PTI’s traditional confrontational stance will not work in this situation, as risking further disagreement will deal a hammer blow to any hopes of keeping a functional government in place. It is positive to note that the party realises this and has sent portions of its top leadership to find a middle ground with its allies.

Quite obviously, all members of the coalition joined PTI only after they were promised something. BNP-M had signed a six-point agenda, MQM-P wants funds released in Karachi and PML-Q wants the same in Punjab while GDA is looking to improve service delivery in Sindh as well. As far as demands go, these are not outlandish or even all that difficult to promise.

But the PTI government has struggled at times with both fund disbursal and service delivery, and improving its performance in these sectors might not be visible immediately. The good thing though, is that the ruling party probably realises that it has to improve in these facets anyway, and the threat of a breaking coalition is not the only incentive to pull up its socks.

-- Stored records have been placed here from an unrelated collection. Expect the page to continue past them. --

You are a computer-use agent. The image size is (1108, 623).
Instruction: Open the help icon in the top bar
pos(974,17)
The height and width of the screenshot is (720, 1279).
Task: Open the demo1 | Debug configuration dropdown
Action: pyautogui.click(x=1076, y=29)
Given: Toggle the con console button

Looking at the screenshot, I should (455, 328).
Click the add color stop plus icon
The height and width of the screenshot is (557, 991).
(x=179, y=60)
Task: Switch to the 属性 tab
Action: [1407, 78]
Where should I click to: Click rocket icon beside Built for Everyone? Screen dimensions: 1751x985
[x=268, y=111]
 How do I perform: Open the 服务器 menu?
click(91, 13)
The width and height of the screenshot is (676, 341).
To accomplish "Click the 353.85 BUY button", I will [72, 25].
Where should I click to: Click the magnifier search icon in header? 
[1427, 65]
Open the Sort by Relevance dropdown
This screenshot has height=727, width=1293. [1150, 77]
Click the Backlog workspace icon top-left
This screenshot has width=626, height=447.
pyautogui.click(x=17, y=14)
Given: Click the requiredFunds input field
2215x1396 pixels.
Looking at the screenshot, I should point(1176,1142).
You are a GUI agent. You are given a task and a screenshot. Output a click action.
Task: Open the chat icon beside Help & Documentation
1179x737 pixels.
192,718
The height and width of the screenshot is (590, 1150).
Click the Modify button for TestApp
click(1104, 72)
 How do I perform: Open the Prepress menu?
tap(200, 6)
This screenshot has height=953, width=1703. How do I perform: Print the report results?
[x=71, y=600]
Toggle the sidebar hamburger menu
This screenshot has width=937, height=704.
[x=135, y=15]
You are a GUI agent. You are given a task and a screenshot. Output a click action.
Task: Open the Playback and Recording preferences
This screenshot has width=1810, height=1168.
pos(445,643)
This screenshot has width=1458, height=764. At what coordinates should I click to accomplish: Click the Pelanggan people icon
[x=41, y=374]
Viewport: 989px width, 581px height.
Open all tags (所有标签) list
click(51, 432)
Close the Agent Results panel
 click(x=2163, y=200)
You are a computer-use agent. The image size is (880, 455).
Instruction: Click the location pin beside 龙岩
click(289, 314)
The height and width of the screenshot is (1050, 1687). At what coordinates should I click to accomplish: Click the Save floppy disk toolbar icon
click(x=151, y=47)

The government needs to improve and perhaps disgruntled allies can help PTI improve upon governance immediately. The current negotiations process will quite obviously include assurances, and it is hoped that a new list of guarantees provided will help in providing immediate fixes to issues such as funds disbursal at the very least. Ruling Pakistan Tehreek-i-Insaf (PTI) knows that it must mend the fractures forming with its coalition partners, but this might be easier said than done. One fully expects that the Prime Minister and his core team already know that papering over the cracks and making vague promises will not make this problem go away, it will only deepen divides and make for more disagreements in the future.

Coalition members that hold a smaller share in the government should also remember that they are accountable for the performance of the government as well, and they should take ownership, where possible. Leaving the ruling party at this critical juncture is not helpful and will only derail any progress made over the last year and a half. Negotiations and unity is the only way to persevere through these difficult times.